A typical Docker container will offer the following capabilities by default: CHOWN, DAC_OVERRIDE, FSETID, FOWNER, MKNOD, NET_RAW, SETGID, SETUID, SETFCAP, SETPCAP, NET_BIND_SERVICE, SYS_CHROOT, KILL, and AUDIT_WRITE. Applications will often require additional capabilities, and it’s tempting to run containers in privileged mode for simplicity. However, this approach opens up all sorts of potential security risks. Instead, introduce only those incremental capabilities that an application requires to run.
Why Do This
Using CAP ADD prevents having to set the –privileged flag since only specific capabilities may be required. For example, running the official elasticsearch image requires mlockall, which is not part of the default Docker runtime capabilities. Using CAP ADD with IPC_LOCK allows the container to use mlockall without granting the rest of the capabilities.
5. Manage Secrets
A secret is data that happens to be sensitive. It might be a password, an SSH private key, an SSL certificate, or any data that should not be transmitted or stored unencrypted. Docker 1.13 and higher provides the ability to centrally manage secrets, including during transit and while at rest. Use the secrets management capabilities built into orchestrators such as Kubernetes or Docker Swarm. You can also use third-party secrets management software.
Why Do This?
Use secrets management tools instead of environment variables because the secrets management tools keep the secrets themselves invisible, but environment variables do not.
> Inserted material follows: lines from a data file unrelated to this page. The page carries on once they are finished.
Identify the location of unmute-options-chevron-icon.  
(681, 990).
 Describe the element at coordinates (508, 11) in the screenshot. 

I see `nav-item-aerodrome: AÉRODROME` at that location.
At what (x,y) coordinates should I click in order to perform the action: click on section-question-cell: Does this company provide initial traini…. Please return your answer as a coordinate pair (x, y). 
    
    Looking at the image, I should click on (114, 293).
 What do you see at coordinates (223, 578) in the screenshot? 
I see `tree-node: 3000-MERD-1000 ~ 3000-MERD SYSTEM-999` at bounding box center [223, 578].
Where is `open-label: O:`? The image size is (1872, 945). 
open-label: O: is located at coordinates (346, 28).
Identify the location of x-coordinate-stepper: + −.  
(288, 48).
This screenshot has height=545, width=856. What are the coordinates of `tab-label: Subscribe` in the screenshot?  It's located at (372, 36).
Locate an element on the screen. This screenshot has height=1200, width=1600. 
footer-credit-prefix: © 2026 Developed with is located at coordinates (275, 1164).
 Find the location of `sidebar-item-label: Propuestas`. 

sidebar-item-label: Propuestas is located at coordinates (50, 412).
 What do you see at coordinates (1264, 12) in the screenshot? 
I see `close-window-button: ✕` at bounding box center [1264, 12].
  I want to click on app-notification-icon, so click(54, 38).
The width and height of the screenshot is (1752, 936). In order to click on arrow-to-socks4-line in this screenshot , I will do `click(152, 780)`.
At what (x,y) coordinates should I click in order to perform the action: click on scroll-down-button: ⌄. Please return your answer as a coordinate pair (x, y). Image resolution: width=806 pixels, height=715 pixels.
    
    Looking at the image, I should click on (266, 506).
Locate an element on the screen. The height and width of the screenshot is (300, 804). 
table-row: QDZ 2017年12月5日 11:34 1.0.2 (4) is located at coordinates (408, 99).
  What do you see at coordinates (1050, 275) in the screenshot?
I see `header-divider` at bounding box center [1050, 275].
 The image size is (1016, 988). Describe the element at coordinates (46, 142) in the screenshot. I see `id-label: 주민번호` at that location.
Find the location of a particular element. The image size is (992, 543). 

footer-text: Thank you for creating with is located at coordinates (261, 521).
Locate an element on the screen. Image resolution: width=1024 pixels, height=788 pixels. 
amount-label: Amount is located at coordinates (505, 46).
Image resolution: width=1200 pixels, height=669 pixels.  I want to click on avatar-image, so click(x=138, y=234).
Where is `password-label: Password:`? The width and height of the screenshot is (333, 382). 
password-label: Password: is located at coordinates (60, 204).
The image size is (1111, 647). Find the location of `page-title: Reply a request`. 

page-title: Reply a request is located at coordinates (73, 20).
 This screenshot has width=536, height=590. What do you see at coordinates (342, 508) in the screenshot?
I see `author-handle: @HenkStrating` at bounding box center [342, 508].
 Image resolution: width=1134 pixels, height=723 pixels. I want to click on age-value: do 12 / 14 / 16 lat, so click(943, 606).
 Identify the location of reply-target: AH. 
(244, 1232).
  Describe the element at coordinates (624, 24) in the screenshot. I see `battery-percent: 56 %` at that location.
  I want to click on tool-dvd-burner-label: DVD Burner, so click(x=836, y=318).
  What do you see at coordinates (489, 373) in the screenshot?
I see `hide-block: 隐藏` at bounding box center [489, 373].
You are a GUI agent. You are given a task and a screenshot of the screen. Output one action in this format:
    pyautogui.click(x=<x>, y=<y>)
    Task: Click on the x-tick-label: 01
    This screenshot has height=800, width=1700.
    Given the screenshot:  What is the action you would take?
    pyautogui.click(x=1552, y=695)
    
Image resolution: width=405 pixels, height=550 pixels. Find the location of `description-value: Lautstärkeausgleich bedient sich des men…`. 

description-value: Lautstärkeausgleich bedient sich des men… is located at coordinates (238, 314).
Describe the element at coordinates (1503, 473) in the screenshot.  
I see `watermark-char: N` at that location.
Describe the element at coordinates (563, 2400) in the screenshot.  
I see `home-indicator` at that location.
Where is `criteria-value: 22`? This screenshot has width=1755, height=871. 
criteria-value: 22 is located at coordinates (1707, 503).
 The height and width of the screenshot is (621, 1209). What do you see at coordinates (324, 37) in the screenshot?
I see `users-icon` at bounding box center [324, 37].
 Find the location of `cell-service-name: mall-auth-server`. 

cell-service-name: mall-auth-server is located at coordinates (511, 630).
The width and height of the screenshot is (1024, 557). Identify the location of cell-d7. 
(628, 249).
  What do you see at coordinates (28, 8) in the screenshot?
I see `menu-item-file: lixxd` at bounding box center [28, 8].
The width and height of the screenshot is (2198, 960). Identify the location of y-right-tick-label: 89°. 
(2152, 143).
Secrets management tools inject values into the container during runtime. Secrets may be used both for confidentiality and integrity of sensitive data and as an abstraction layer separating a container and its credentials. A great use case is never having “live” secrets during dev/test by automatically drawing from different data sets than those used in production.
6. Impose PID Limits
One of the advantages of containers is tight process identifier (PID) control. Each process in the kernel carries a unique PID, and containers leverage Linux PID namespace to provide a separate view of the PID hierarchy for each container. Putting limits on PIDs effectively limits the number of processes running in each container. PID limits is generally available in Docker and as an alpha feature in Kubernetes (K8s) 1.10.
Why Do This?
Limiting the number of processes in the container prevents excessive spawning of new processes and potential malicious lateral movement. Imposing PID limits also prevents fork bombs (processes that continually replicate themselves) and anomalous processes. Mostly, the benefit here is if your service always runs a specific number of processes, then setting the PID limit to that exact number mitigates many malicious actions, including reverse shells and remote code injection –really, anything that requires spawning a new process.